Look below for the line that contains "Nous contacter (423, 2421)", then copy it and each following line to the end of the records, minus any pictures.

********

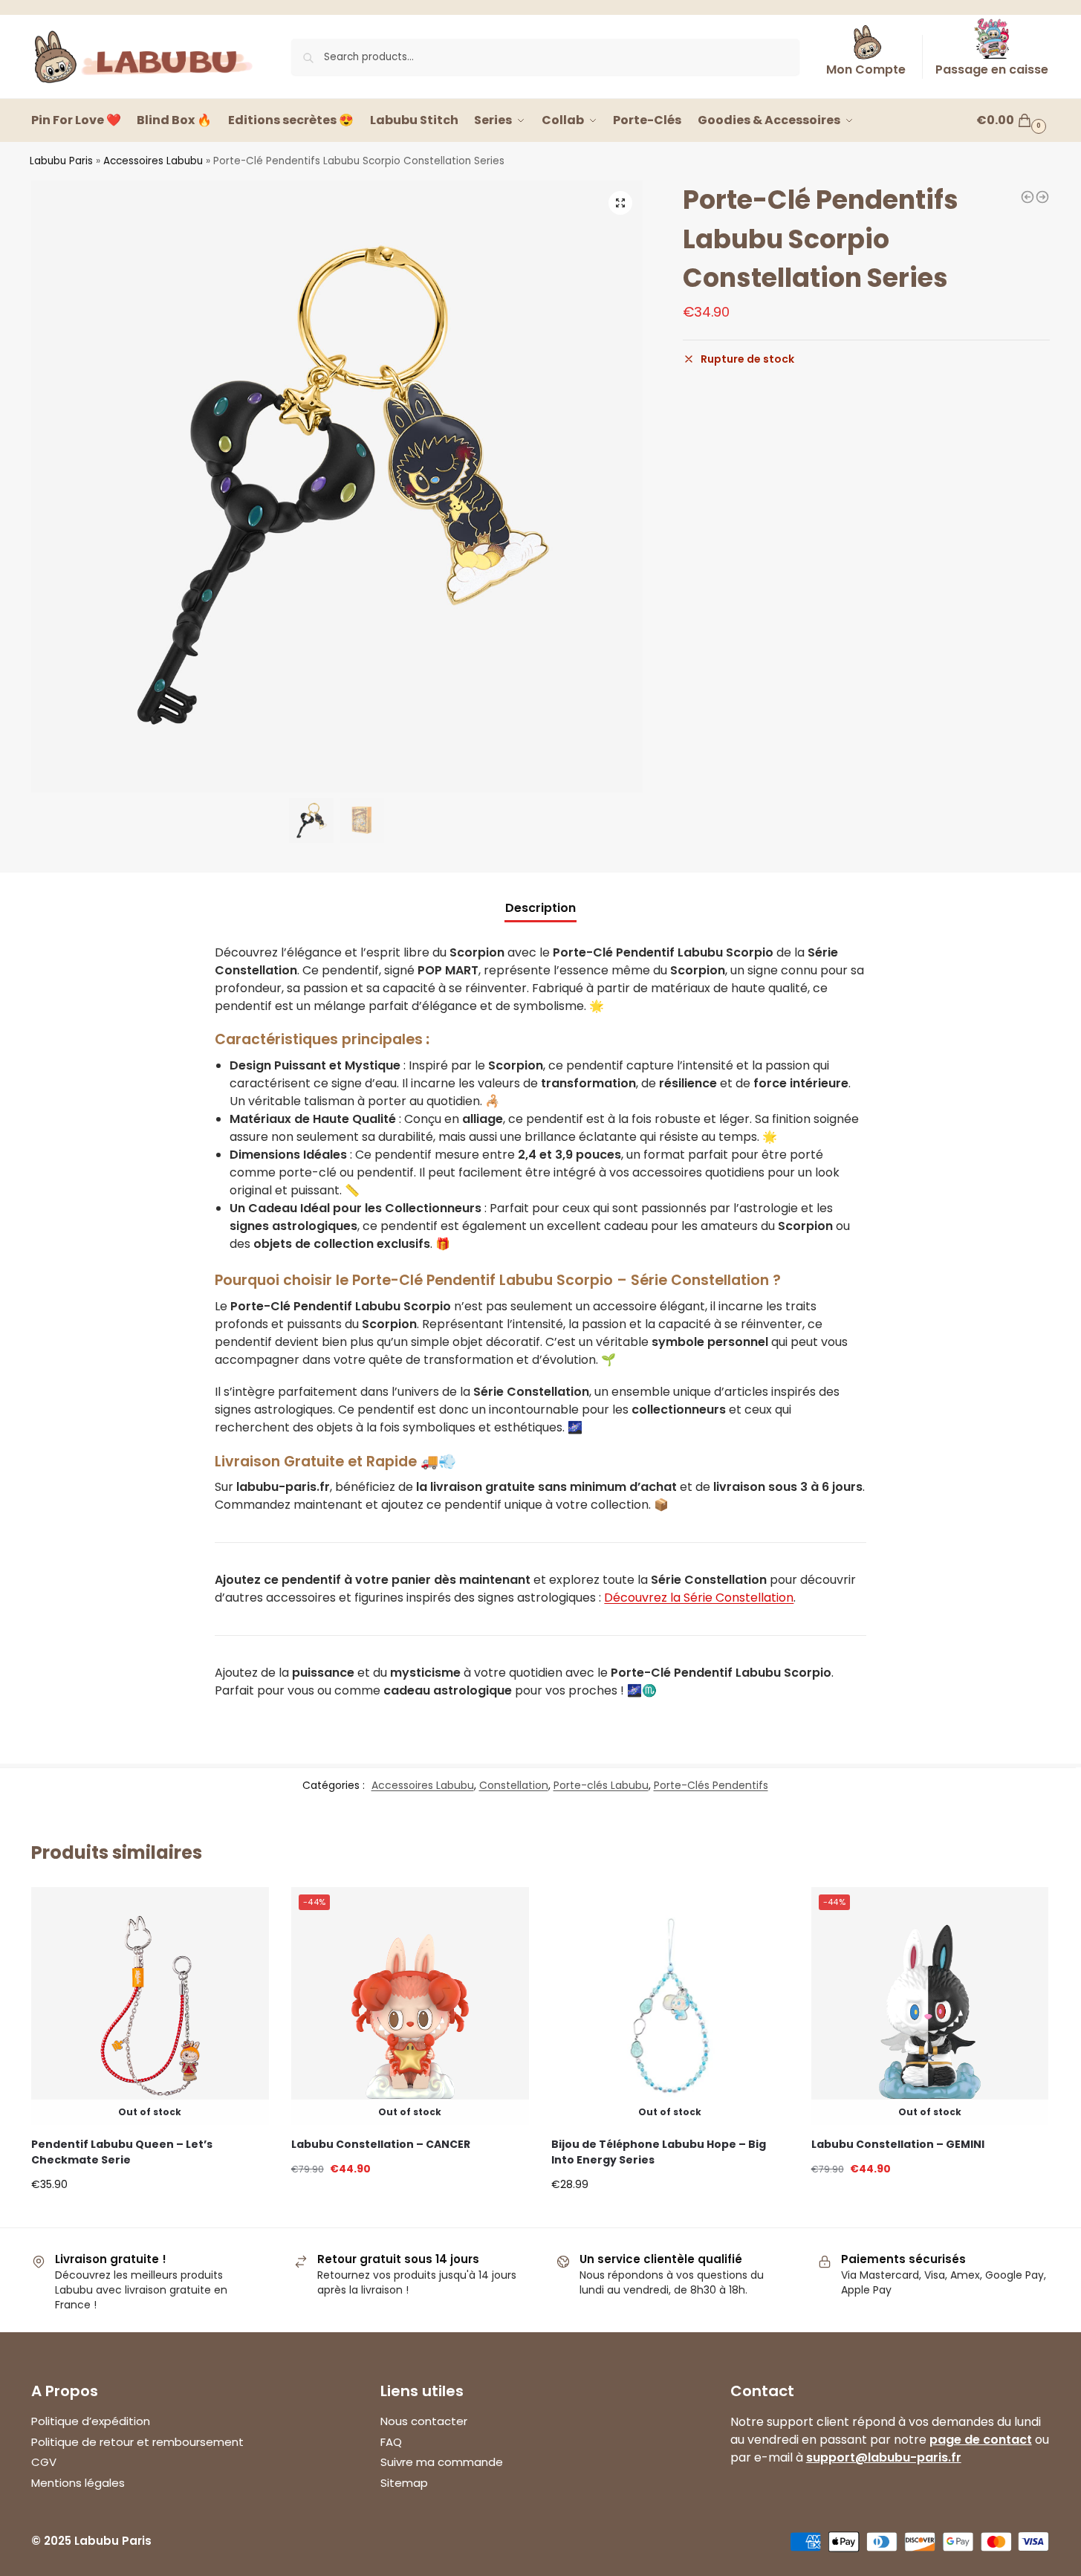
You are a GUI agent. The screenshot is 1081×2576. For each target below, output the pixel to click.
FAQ (391, 2442)
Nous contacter (423, 2421)
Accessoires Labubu (153, 161)
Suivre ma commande (441, 2462)
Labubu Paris (61, 161)
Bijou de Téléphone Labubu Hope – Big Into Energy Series (658, 2152)
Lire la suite (150, 2186)
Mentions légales (78, 2483)
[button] (620, 203)
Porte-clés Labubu (601, 1785)
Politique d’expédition (90, 2421)
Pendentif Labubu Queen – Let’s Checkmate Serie (121, 2152)
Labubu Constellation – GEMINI (897, 2144)
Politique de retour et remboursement (137, 2442)
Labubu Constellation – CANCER (380, 2144)
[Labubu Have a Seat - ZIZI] (1042, 197)
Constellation (513, 1785)
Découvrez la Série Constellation (698, 1597)
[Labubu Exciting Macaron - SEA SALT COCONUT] (1027, 197)
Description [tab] (540, 907)
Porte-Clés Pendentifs (711, 1785)
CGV (43, 2462)
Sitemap (404, 2483)
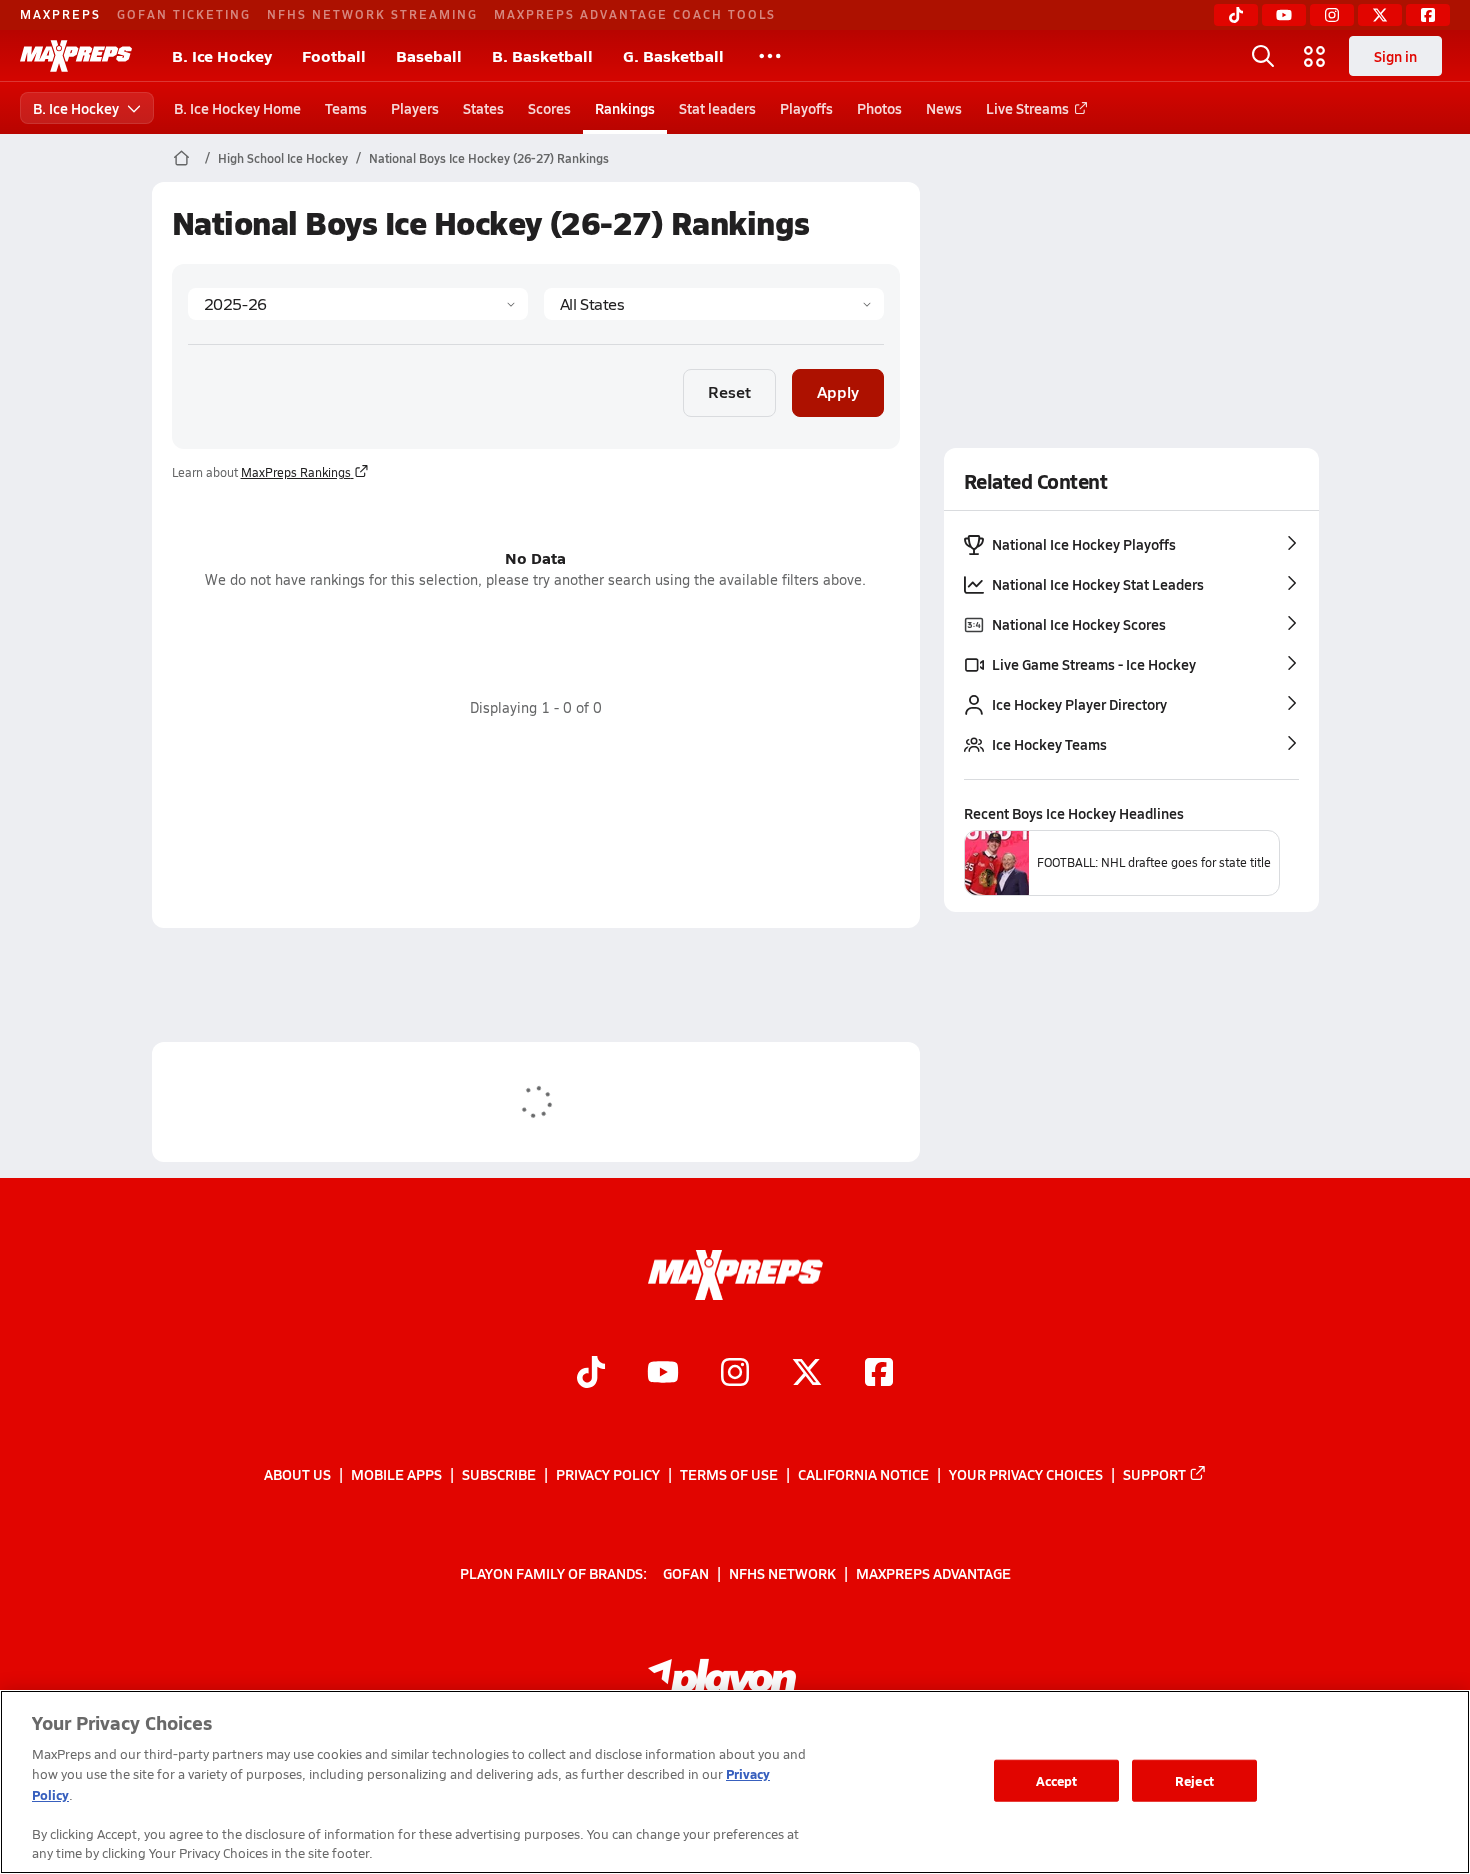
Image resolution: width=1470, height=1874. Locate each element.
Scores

********

* [WORKED SOLUTION]:
Nous contacter (423, 2421)
Accessoires Labubu (153, 161)
Suivre ma commande (441, 2462)
Labubu Paris (61, 161)
Bijou de Téléphone Labubu Hope – Big Into Energy Series (658, 2152)
Lire la suite (150, 2186)
Mentions légales (78, 2483)
[button] (620, 203)
Porte-clés Labubu (601, 1785)
Politique d’expédition (90, 2421)
Pendentif Labubu Queen – Let’s Checkmate Serie (121, 2152)
Labubu Constellation – GEMINI (897, 2144)
Politique de retour et remboursement (137, 2442)
Labubu Constellation – CANCER (380, 2144)
[Labubu Have a Seat - ZIZI] (1042, 197)
Constellation (513, 1785)
Découvrez la Série Constellation (698, 1597)
[Labubu Exciting Macaron - SEA SALT COCONUT] (1027, 197)
Description [tab] (540, 907)
Porte-Clés Pendentifs (711, 1785)
CGV (43, 2462)
Sitemap (404, 2483)
Image resolution: width=1470, height=1874. Locate each element.
Scores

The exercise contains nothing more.